Starting with the line that holds "730x1298 pixels. How" and stopping after the line that holds "1200x636 pixels.", repeat the lines below word for word, without the pictures.

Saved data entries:
※ ※ ※
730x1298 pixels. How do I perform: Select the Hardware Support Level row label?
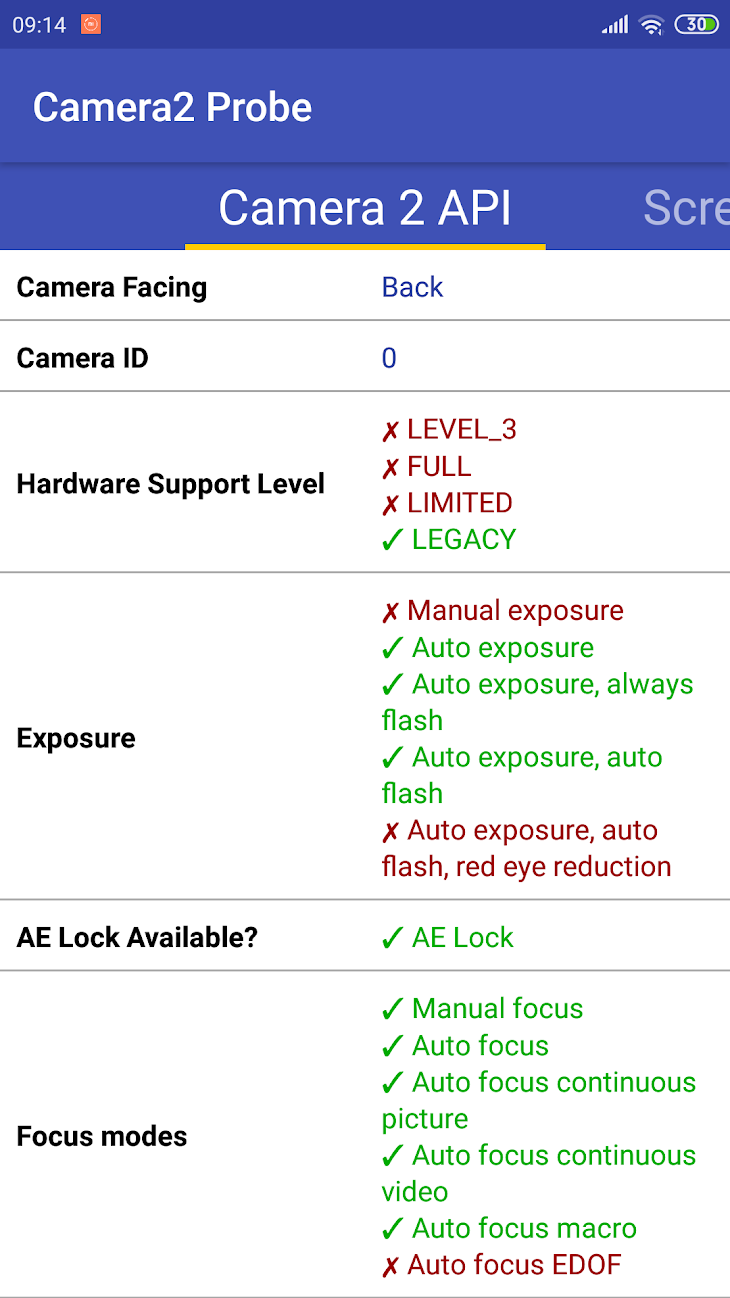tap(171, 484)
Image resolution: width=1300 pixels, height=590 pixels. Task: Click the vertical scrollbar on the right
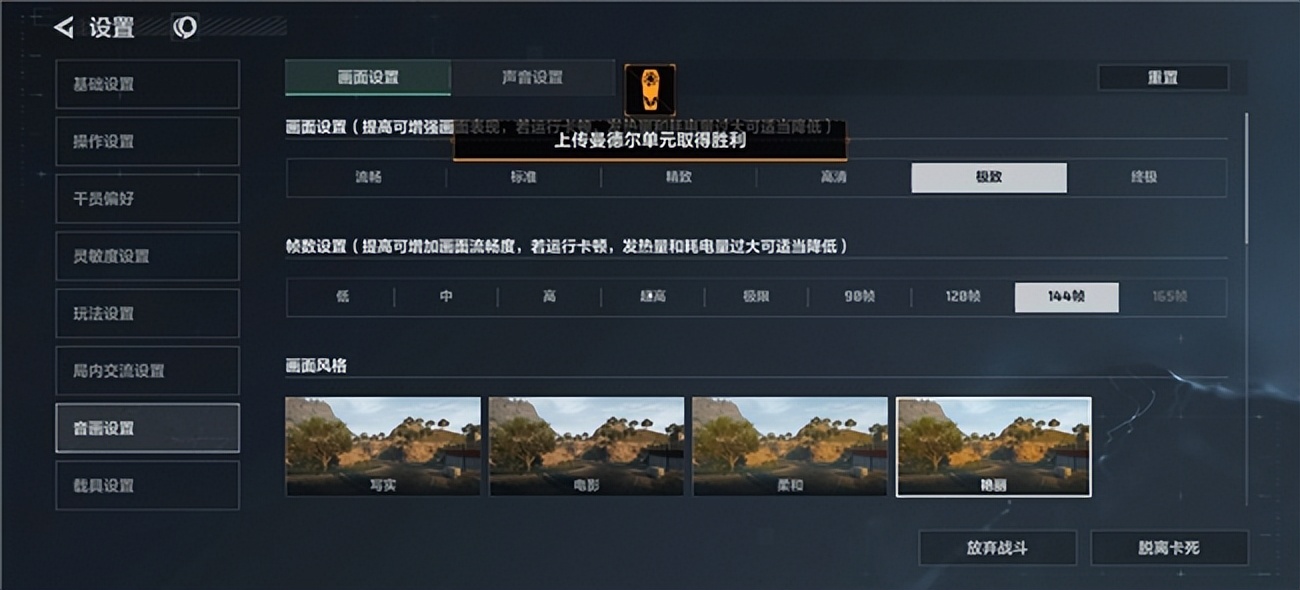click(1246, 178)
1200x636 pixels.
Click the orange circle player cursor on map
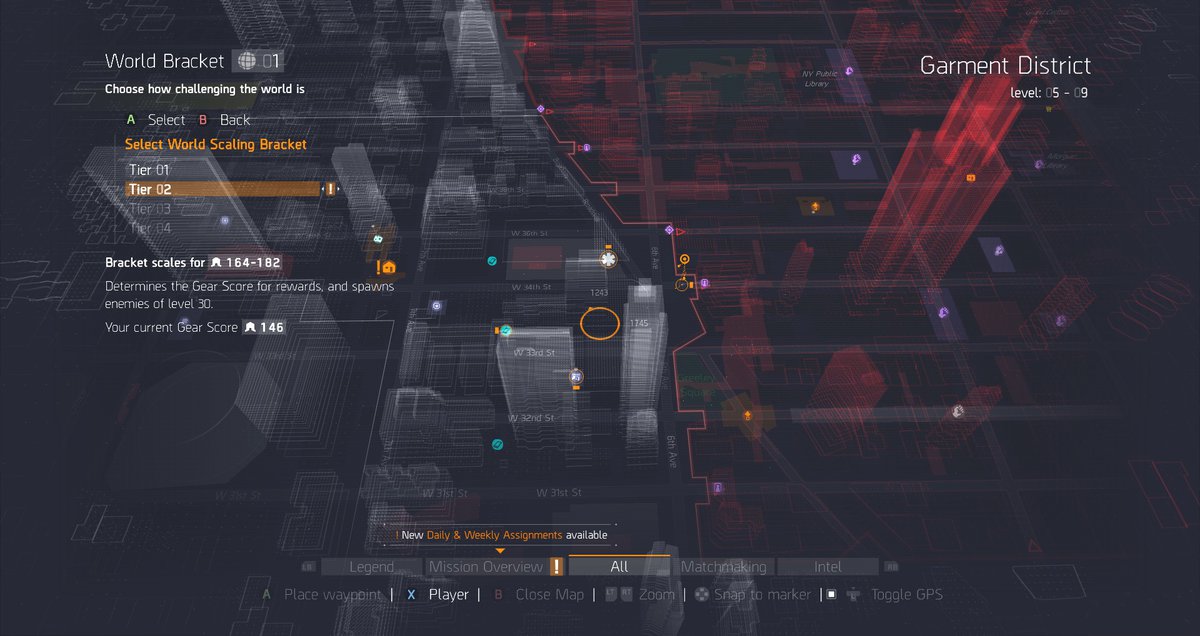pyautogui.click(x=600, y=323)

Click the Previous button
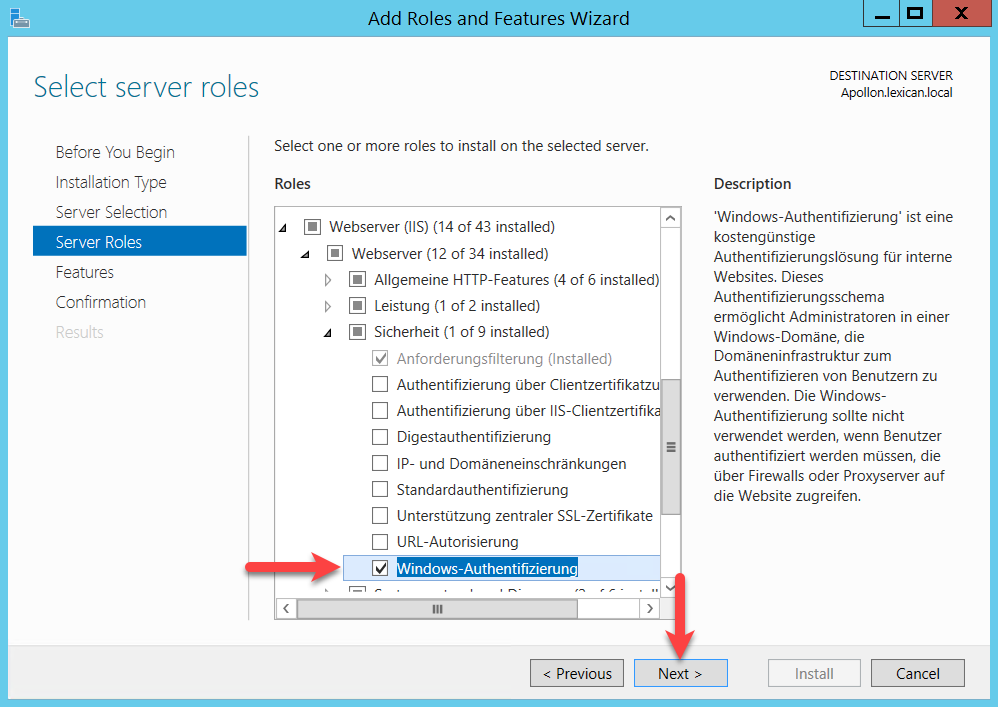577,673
※ ※ ※
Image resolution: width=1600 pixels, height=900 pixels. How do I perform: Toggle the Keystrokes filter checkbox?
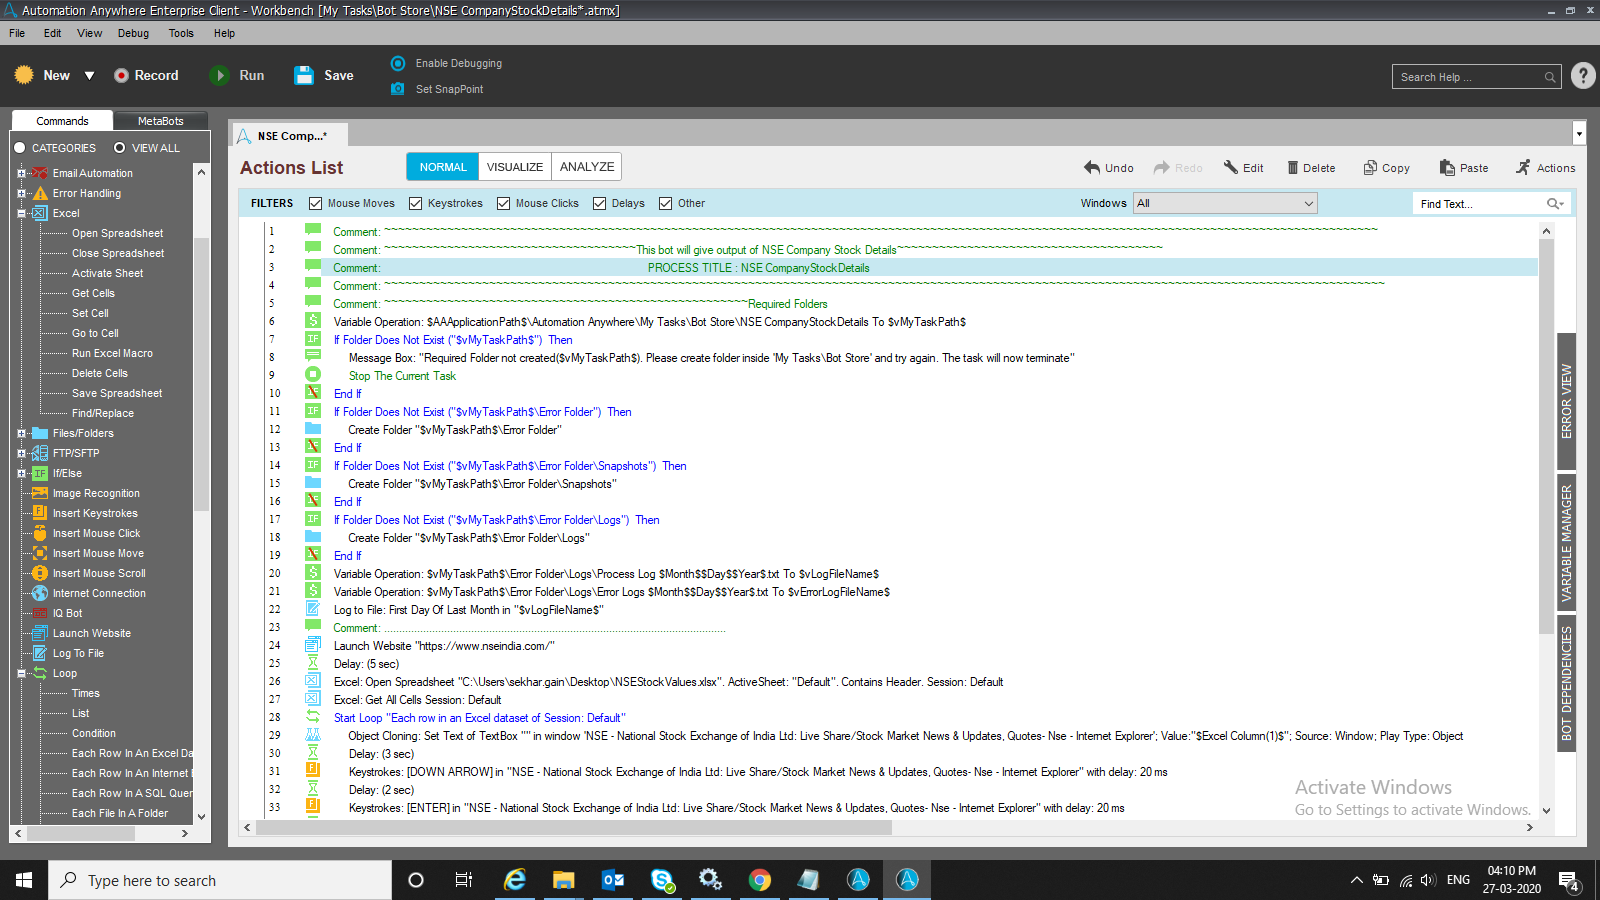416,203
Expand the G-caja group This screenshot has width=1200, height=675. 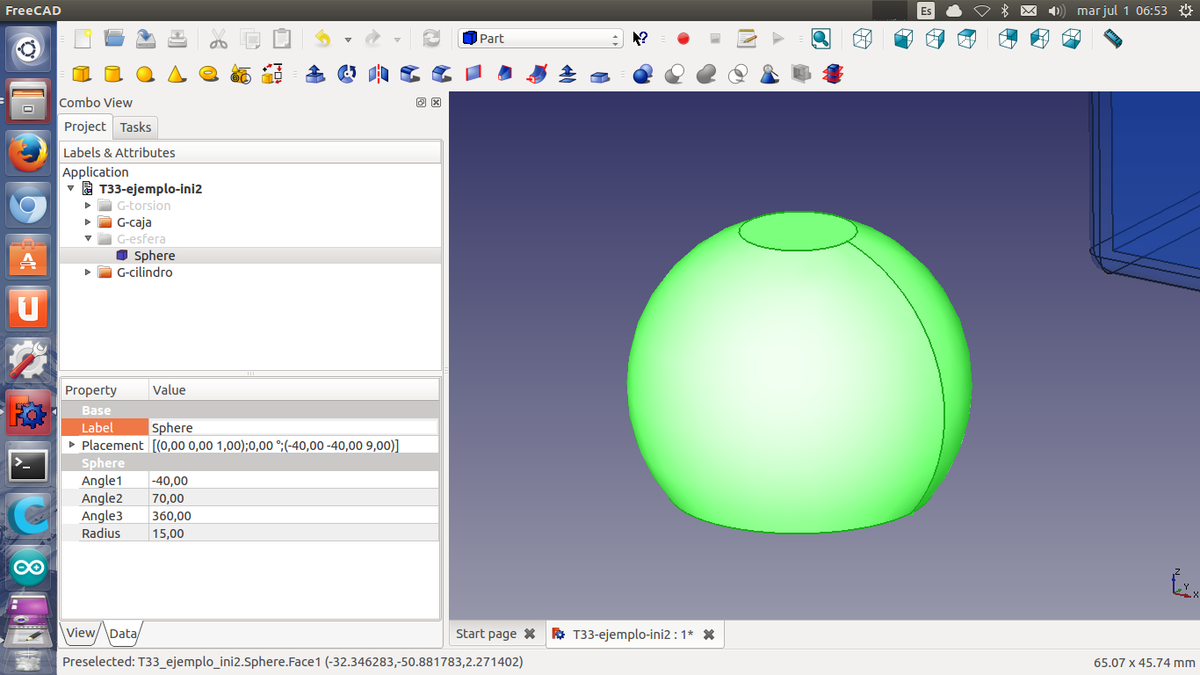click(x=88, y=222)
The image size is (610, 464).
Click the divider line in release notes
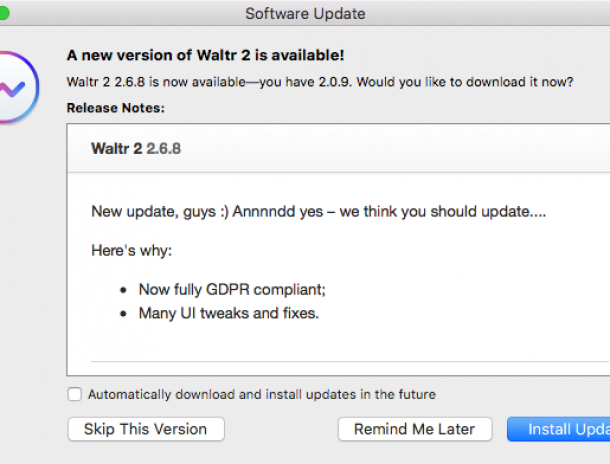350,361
※ ※ ※
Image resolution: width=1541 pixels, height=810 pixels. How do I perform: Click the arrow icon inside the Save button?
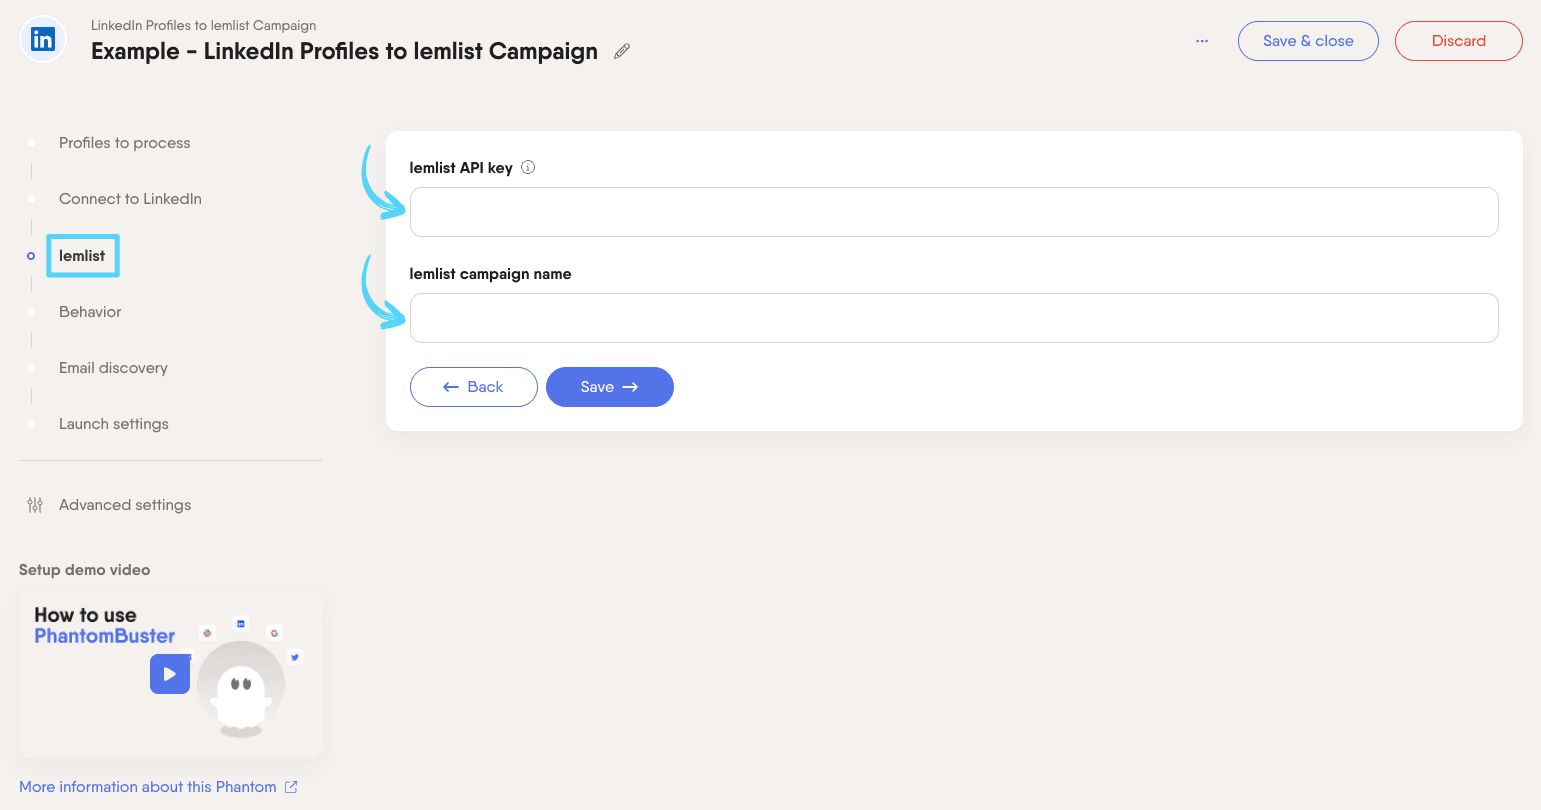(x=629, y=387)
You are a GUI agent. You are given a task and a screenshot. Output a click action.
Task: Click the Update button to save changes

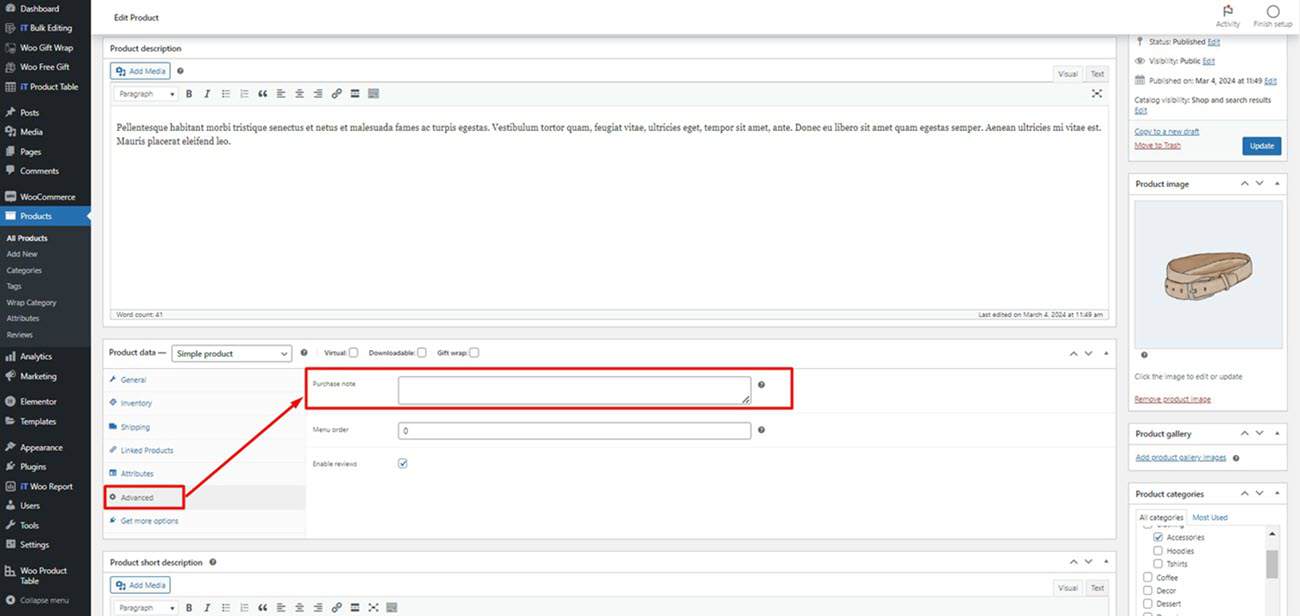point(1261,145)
※ ※ ※
*WRITTEN RESPONSE*:
730x1298 pixels. How do I perform: Select the Hardware Support Level row label?
tap(171, 484)
Image resolution: width=1300 pixels, height=590 pixels. Task: Click the vertical scrollbar on the right
click(1246, 178)
1200x636 pixels.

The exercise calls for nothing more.